The answer must reproduce exactly the lines from the one with "near Total Items" through the end of the material, and it must contain no pictures.

> _Available records_
--- START ---
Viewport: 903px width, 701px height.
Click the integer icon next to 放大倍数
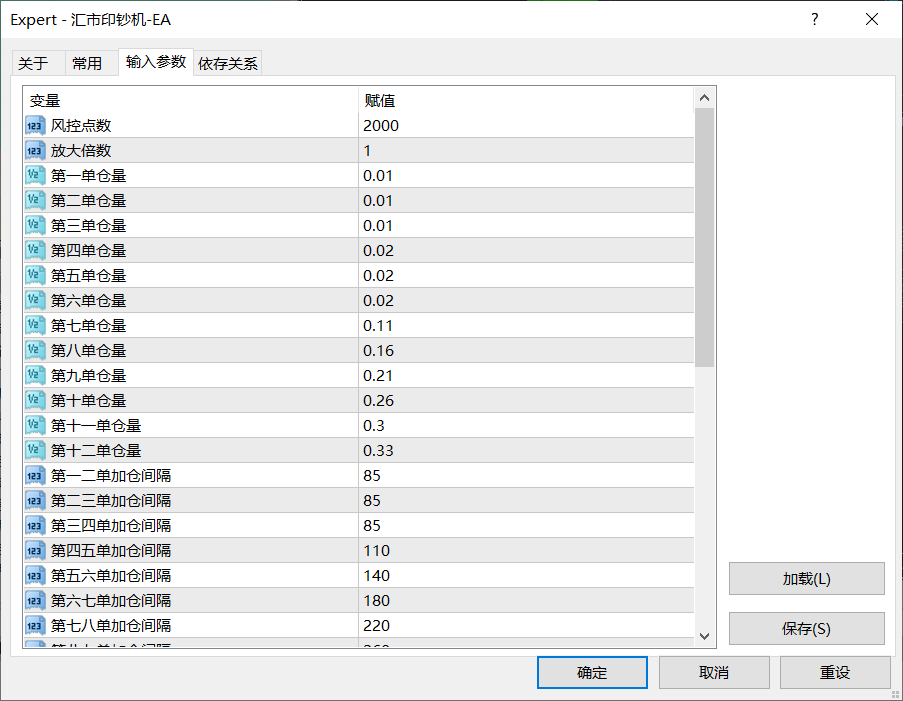coord(35,151)
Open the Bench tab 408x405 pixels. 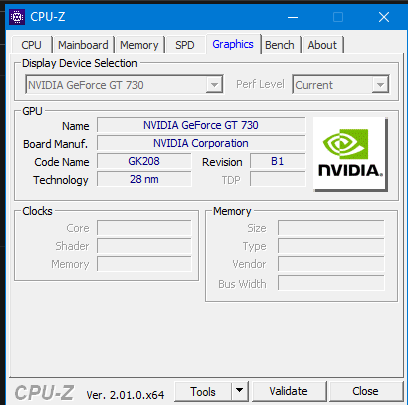point(280,45)
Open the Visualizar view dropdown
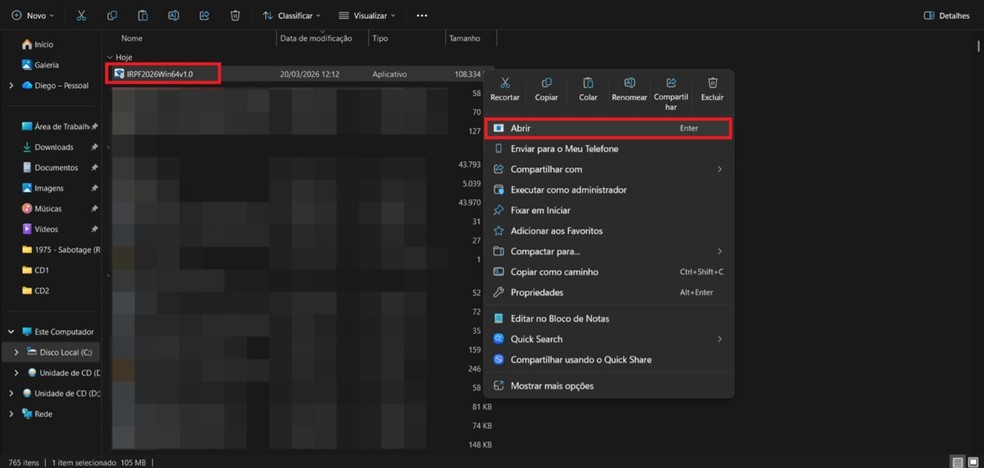 pyautogui.click(x=367, y=16)
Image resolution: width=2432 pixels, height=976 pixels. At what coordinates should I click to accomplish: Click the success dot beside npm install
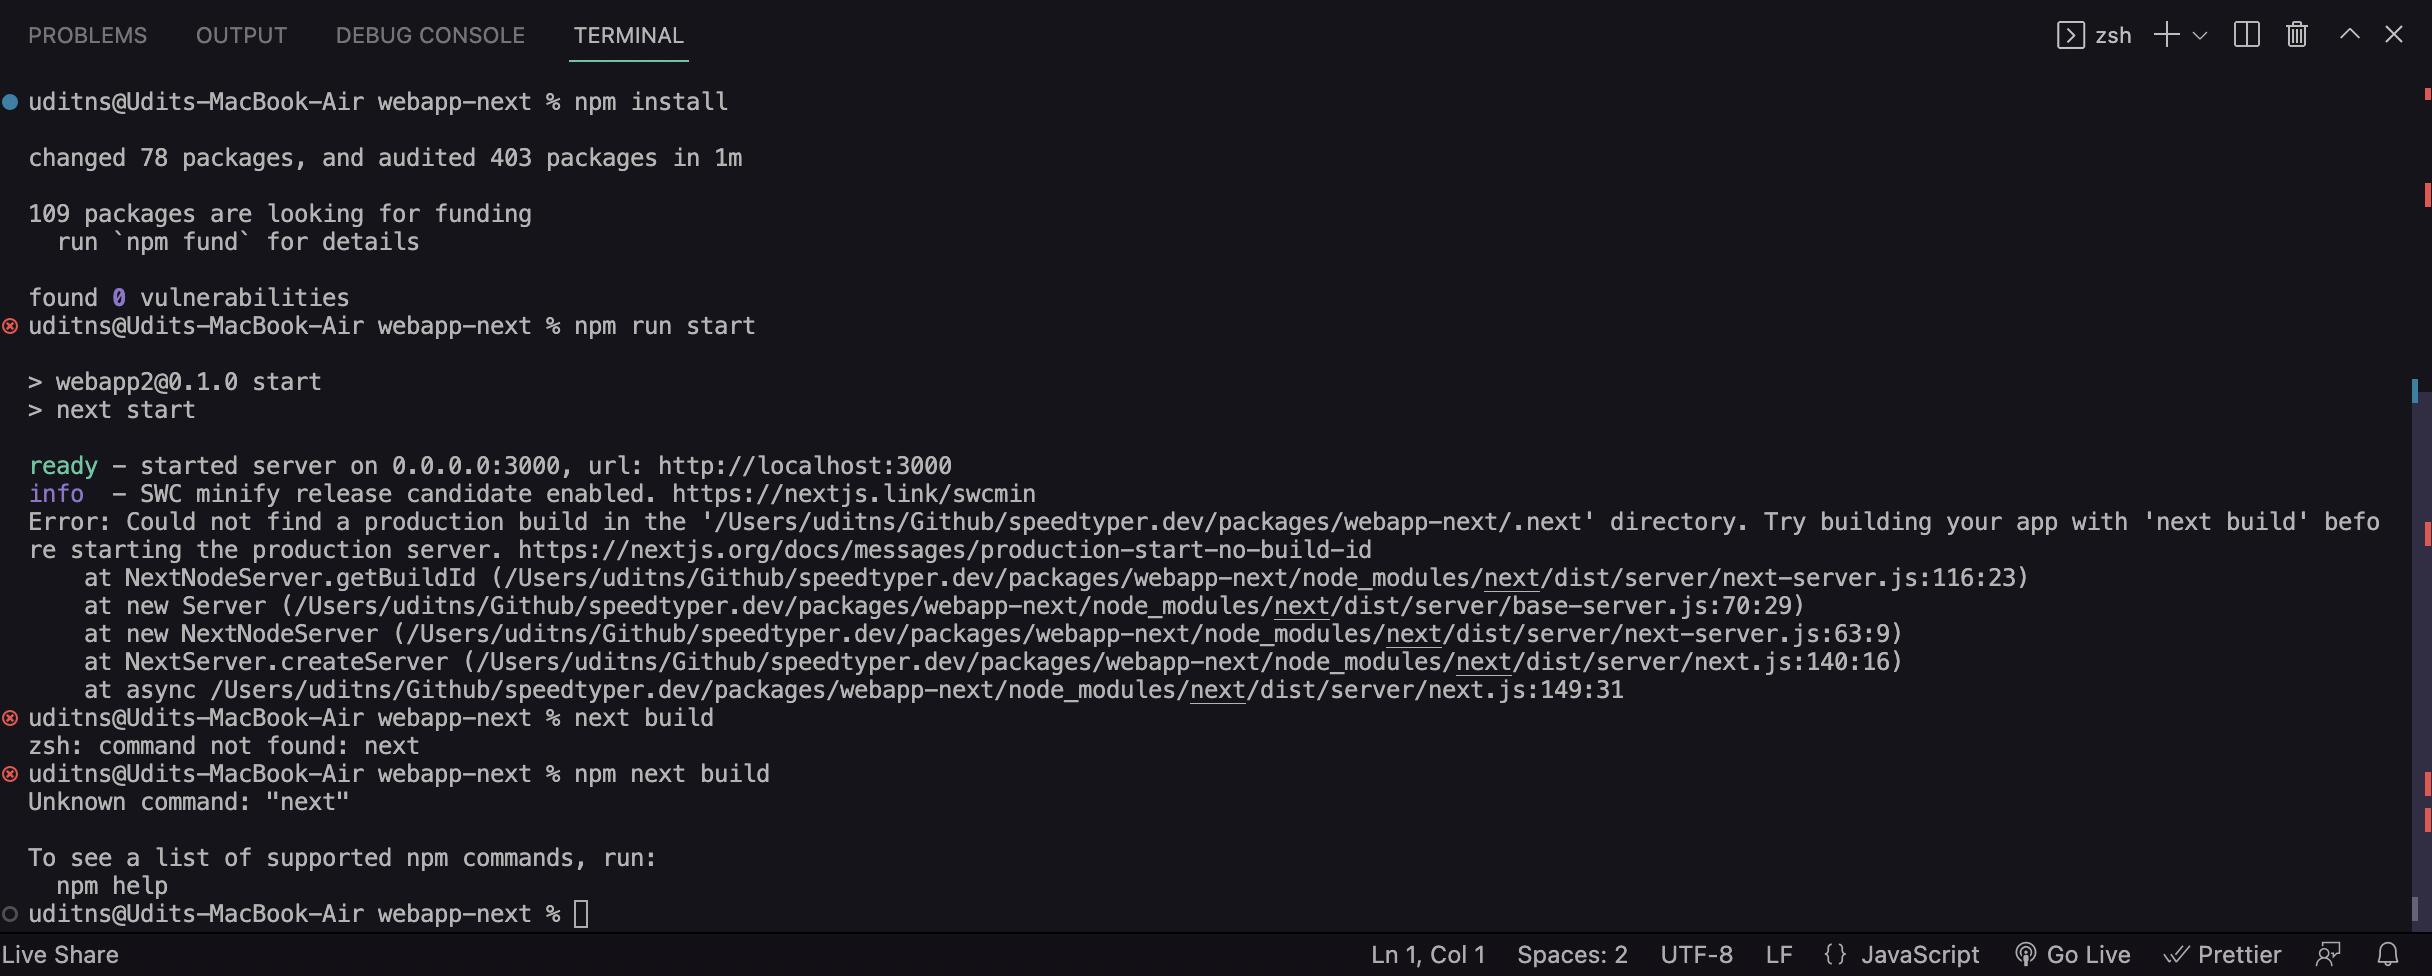pos(9,100)
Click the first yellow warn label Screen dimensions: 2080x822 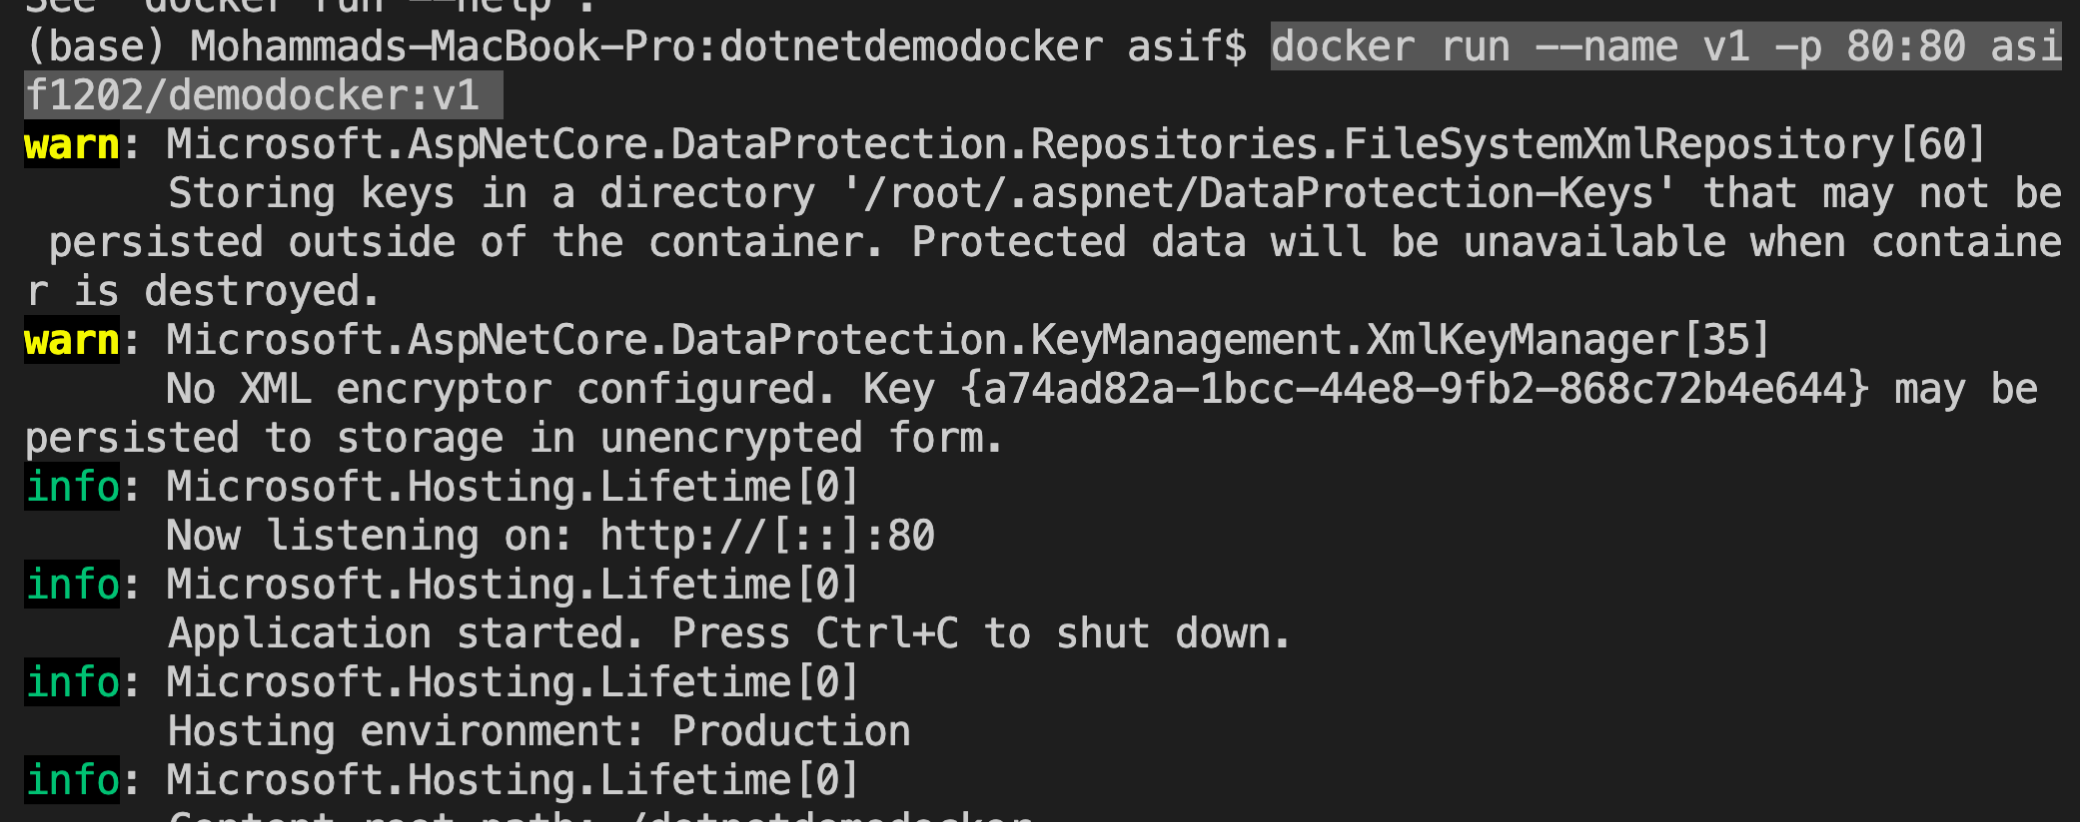coord(71,145)
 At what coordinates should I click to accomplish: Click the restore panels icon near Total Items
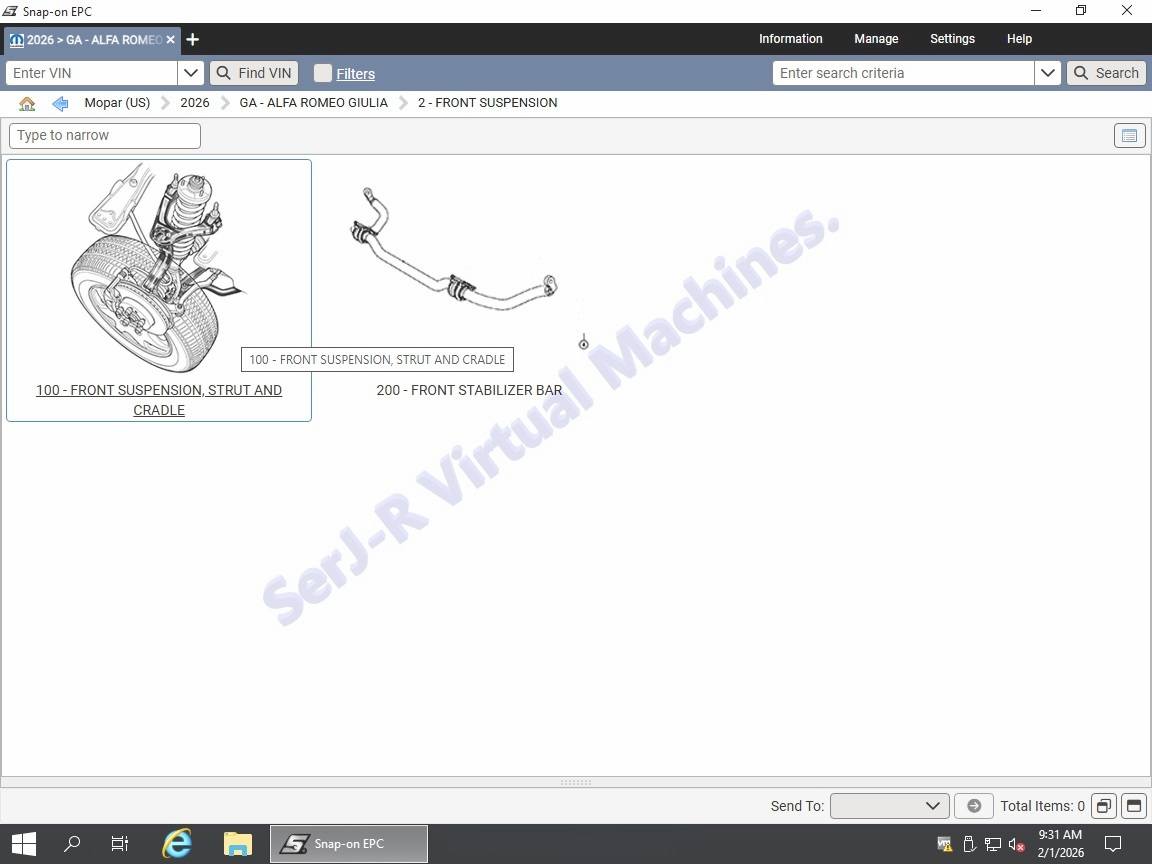coord(1103,806)
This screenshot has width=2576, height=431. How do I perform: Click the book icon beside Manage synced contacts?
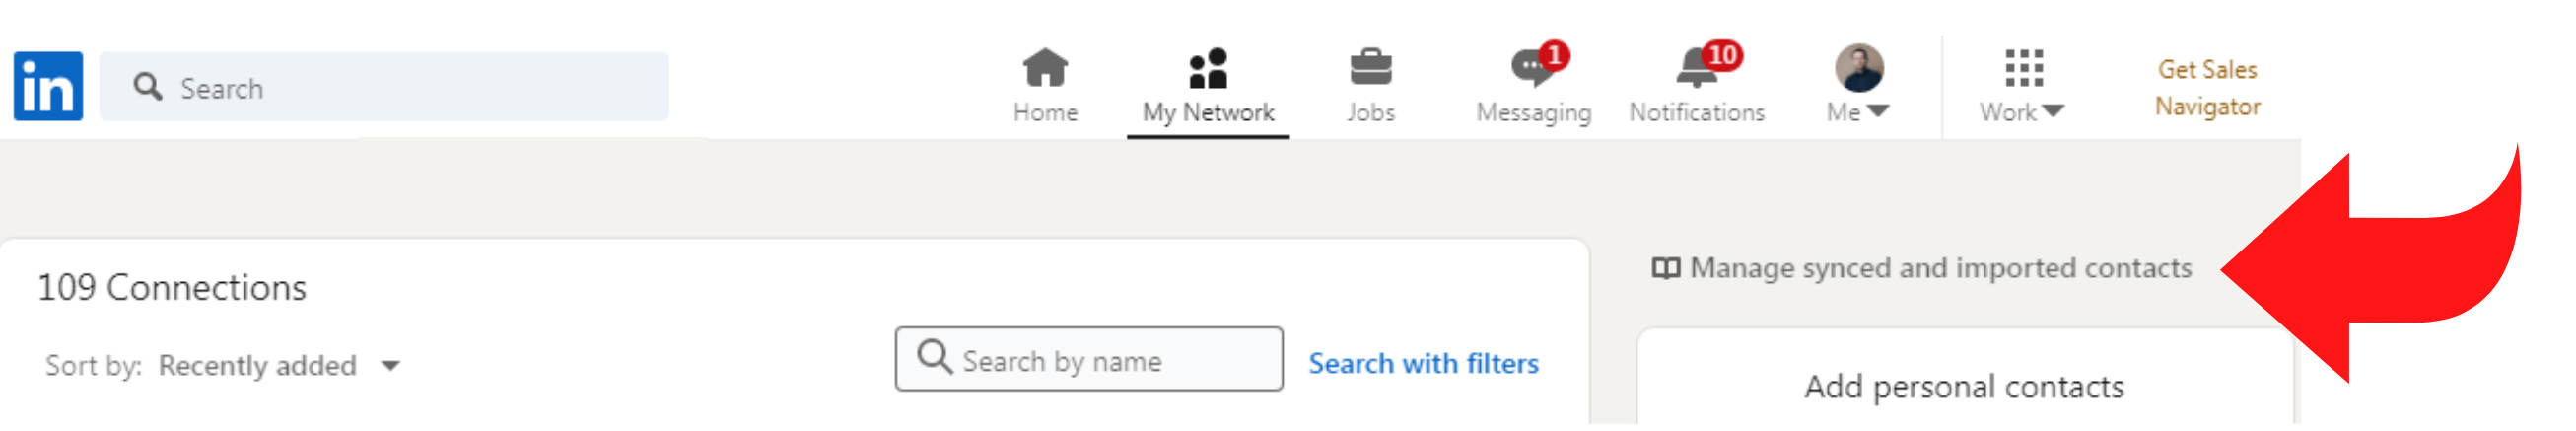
--- END ---
> _Task response_
 At what coordinates should I click to accomplish: Click the restore panels icon near Total Items
coord(1103,806)
This screenshot has width=2576, height=431. How do I perform: Click the book icon beside Manage synced contacts?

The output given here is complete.